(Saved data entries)
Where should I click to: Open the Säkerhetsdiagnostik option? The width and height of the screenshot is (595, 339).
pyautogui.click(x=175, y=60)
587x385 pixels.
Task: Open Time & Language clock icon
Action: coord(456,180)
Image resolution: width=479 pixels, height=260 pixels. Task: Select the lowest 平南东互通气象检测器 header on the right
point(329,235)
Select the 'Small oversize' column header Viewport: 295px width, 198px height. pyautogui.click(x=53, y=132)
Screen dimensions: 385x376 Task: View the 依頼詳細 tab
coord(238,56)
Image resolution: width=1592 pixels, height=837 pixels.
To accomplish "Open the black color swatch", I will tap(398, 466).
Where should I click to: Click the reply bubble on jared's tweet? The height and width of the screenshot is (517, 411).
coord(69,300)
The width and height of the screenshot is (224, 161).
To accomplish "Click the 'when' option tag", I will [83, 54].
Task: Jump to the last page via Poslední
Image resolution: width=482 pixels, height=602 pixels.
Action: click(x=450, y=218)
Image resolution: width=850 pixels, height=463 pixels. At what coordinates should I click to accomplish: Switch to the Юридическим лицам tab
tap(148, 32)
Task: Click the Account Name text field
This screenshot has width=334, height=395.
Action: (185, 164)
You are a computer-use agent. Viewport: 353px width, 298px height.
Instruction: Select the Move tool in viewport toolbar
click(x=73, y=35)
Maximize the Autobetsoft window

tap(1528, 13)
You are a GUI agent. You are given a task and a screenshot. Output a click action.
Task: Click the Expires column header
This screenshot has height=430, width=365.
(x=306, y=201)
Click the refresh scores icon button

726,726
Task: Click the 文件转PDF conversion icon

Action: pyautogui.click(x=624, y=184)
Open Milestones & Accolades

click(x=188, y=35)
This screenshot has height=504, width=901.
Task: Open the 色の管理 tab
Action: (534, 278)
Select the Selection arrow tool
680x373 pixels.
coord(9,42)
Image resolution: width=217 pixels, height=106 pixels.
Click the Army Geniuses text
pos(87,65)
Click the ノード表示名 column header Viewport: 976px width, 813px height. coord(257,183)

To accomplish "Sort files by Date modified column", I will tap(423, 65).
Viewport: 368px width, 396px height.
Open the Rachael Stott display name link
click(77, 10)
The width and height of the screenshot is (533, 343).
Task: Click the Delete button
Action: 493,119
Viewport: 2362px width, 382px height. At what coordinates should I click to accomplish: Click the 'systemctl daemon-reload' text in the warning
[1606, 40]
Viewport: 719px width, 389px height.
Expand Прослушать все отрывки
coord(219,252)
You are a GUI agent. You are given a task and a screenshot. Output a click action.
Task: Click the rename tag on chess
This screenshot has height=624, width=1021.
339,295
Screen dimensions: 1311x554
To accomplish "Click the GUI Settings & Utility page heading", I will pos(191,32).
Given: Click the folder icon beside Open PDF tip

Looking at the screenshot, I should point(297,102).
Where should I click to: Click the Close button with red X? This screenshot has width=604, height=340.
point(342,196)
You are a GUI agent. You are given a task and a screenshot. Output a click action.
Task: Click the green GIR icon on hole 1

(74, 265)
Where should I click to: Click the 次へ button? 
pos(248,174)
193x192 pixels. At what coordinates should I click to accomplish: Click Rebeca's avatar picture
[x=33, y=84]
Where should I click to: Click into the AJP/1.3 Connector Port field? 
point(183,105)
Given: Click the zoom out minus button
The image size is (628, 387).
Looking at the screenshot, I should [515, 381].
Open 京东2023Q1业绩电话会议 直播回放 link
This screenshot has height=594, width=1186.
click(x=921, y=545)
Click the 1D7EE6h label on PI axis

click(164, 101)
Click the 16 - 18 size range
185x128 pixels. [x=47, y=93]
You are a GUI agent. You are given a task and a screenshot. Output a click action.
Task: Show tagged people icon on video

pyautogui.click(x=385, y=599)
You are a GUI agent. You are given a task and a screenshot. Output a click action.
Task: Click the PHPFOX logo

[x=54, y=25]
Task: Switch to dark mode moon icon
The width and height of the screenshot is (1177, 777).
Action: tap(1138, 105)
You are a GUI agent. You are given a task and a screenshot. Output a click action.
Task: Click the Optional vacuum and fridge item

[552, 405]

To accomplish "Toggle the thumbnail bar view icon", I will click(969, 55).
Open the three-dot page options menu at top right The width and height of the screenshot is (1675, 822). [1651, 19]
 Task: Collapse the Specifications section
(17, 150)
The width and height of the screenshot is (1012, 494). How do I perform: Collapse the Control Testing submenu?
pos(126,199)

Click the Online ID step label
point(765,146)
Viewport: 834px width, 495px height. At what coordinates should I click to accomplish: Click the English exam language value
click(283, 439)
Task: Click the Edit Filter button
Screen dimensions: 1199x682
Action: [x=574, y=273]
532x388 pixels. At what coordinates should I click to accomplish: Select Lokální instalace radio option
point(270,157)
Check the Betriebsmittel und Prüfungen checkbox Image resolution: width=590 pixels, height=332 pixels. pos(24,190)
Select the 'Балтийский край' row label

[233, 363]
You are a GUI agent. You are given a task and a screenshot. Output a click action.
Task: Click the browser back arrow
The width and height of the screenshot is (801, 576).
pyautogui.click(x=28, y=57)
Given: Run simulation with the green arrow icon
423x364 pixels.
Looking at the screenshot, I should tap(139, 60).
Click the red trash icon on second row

**REQUIRED ACTION**
Copy the records above exactly, leaving nothing out.

**SOLUTION TO THIS EXERCISE**
Where should I click to: Open the Säkerhetsdiagnostik option? The width and height of the screenshot is (595, 339).
pyautogui.click(x=175, y=60)
587x385 pixels.
Task: Open Time & Language clock icon
Action: coord(456,180)
Image resolution: width=479 pixels, height=260 pixels. Task: Select the lowest 平南东互通气象检测器 header on the right
point(329,235)
Select the 'Small oversize' column header Viewport: 295px width, 198px height. pyautogui.click(x=53, y=132)
Screen dimensions: 385x376 Task: View the 依頼詳細 tab
coord(238,56)
Image resolution: width=1592 pixels, height=837 pixels.
To accomplish "Open the black color swatch", I will tap(398, 466).
Where should I click to: Click the reply bubble on jared's tweet? The height and width of the screenshot is (517, 411).
coord(69,300)
The width and height of the screenshot is (224, 161).
To accomplish "Click the 'when' option tag", I will [83, 54].
Task: Jump to the last page via Poslední
Image resolution: width=482 pixels, height=602 pixels.
Action: click(x=450, y=218)
Image resolution: width=850 pixels, height=463 pixels. At what coordinates should I click to accomplish: Switch to the Юридическим лицам tab
tap(148, 32)
Task: Click the Account Name text field
This screenshot has width=334, height=395.
Action: (185, 164)
You are a computer-use agent. Viewport: 353px width, 298px height.
Instruction: Select the Move tool in viewport toolbar
click(x=73, y=35)
Maximize the Autobetsoft window

tap(1528, 13)
You are a GUI agent. You are given a task and a screenshot. Output a click action.
Task: Click the Expires column header
This screenshot has height=430, width=365.
(x=306, y=201)
Click the refresh scores icon button

726,726
Task: Click the 文件转PDF conversion icon

Action: pyautogui.click(x=624, y=184)
Open Milestones & Accolades

click(x=188, y=35)
This screenshot has height=504, width=901.
Task: Open the 色の管理 tab
Action: (534, 278)
Select the Selection arrow tool
680x373 pixels.
coord(9,42)
Image resolution: width=217 pixels, height=106 pixels.
Click the Army Geniuses text
pos(87,65)
Click the ノード表示名 column header Viewport: 976px width, 813px height. coord(257,183)

To accomplish "Sort files by Date modified column", I will tap(423, 65).
Viewport: 368px width, 396px height.
Open the Rachael Stott display name link
click(77, 10)
The width and height of the screenshot is (533, 343).
Task: Click the Delete button
Action: 493,119
Viewport: 2362px width, 382px height. At what coordinates should I click to accomplish: Click the 'systemctl daemon-reload' text in the warning
[1606, 40]
Viewport: 719px width, 389px height.
Expand Прослушать все отрывки
coord(219,252)
You are a GUI agent. You are given a task and a screenshot. Output a click action.
Task: Click the rename tag on chess
This screenshot has height=624, width=1021.
339,295
Screen dimensions: 1311x554
To accomplish "Click the GUI Settings & Utility page heading", I will pos(191,32).
Given: Click the folder icon beside Open PDF tip

Looking at the screenshot, I should point(297,102).
Where should I click to: Click the Close button with red X? This screenshot has width=604, height=340.
point(342,196)
You are a GUI agent. You are given a task and a screenshot. Output a click action.
Task: Click the green GIR icon on hole 1

(74, 265)
Where should I click to: Click the 次へ button? 
pos(248,174)
193x192 pixels. At what coordinates should I click to accomplish: Click Rebeca's avatar picture
[x=33, y=84]
Where should I click to: Click into the AJP/1.3 Connector Port field? 
point(183,105)
Given: Click the zoom out minus button
The image size is (628, 387).
Looking at the screenshot, I should [515, 381].
Open 京东2023Q1业绩电话会议 直播回放 link
This screenshot has height=594, width=1186.
click(x=921, y=545)
Click the 1D7EE6h label on PI axis

click(164, 101)
Click the 16 - 18 size range
185x128 pixels. [x=47, y=93]
You are a GUI agent. You are given a task and a screenshot. Output a click action.
Task: Show tagged people icon on video

pyautogui.click(x=385, y=599)
You are a GUI agent. You are given a task and a screenshot. Output a click action.
Task: Click the PHPFOX logo

[x=54, y=25]
Task: Switch to dark mode moon icon
The width and height of the screenshot is (1177, 777).
Action: tap(1138, 105)
You are a GUI agent. You are given a task and a screenshot. Output a click action.
Task: Click the Optional vacuum and fridge item

[552, 405]

To accomplish "Toggle the thumbnail bar view icon", I will click(969, 55).
Open the three-dot page options menu at top right The width and height of the screenshot is (1675, 822). [1651, 19]
 Task: Collapse the Specifications section
(17, 150)
The width and height of the screenshot is (1012, 494). How do I perform: Collapse the Control Testing submenu?
pos(126,199)

Click the Online ID step label
point(765,146)
Viewport: 834px width, 495px height. At what coordinates should I click to accomplish: Click the English exam language value
click(283, 439)
Task: Click the Edit Filter button
Screen dimensions: 1199x682
Action: [x=574, y=273]
532x388 pixels. At what coordinates should I click to accomplish: Select Lokální instalace radio option
point(270,157)
Check the Betriebsmittel und Prüfungen checkbox Image resolution: width=590 pixels, height=332 pixels. pos(24,190)
Select the 'Балтийский край' row label

[233, 363]
You are a GUI agent. You are given a task and a screenshot. Output a click action.
Task: Click the browser back arrow
The width and height of the screenshot is (801, 576).
pyautogui.click(x=28, y=57)
Given: Run simulation with the green arrow icon
423x364 pixels.
Looking at the screenshot, I should tap(139, 60).
Click the red trash icon on second row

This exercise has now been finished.